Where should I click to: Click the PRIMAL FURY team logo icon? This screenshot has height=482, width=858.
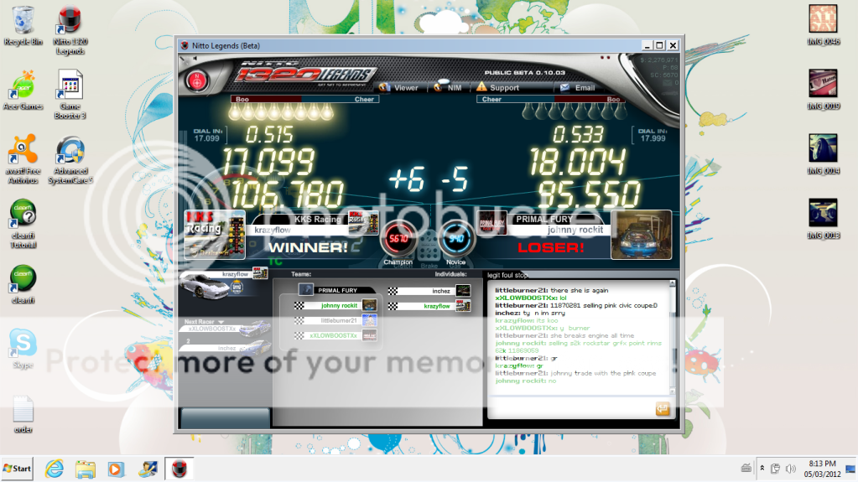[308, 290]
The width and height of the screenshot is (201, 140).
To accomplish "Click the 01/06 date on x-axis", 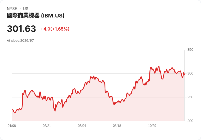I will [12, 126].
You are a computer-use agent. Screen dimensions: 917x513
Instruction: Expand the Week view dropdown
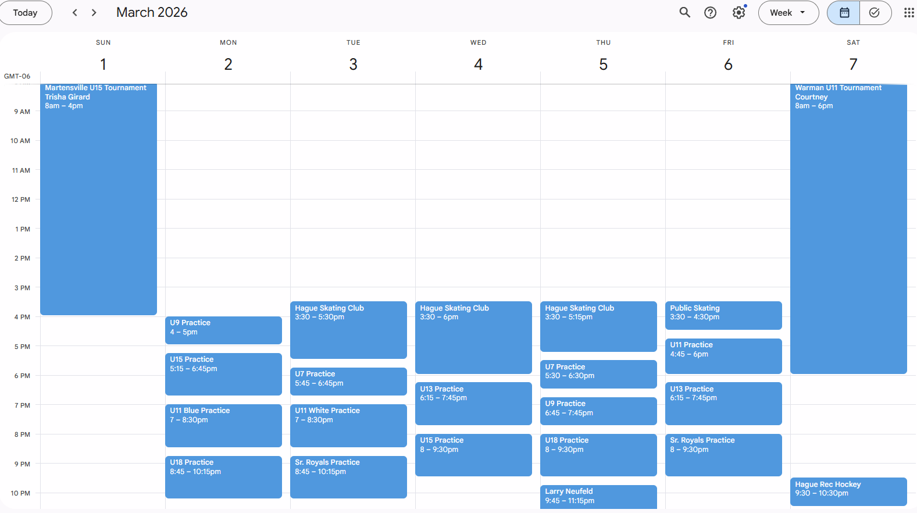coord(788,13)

--

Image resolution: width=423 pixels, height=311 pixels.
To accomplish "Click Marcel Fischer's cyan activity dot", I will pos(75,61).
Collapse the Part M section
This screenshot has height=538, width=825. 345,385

| Short task |
Copy the listing from the line with "You are a computer-use" through the line with "coord(788,13)", replacing "dropdown" with "menu" and changing nothing else. Leave out the pictures.

| Exercise solution |
You are a computer-use agent. Screen dimensions: 917x513
Instruction: Expand the Week view menu
coord(788,13)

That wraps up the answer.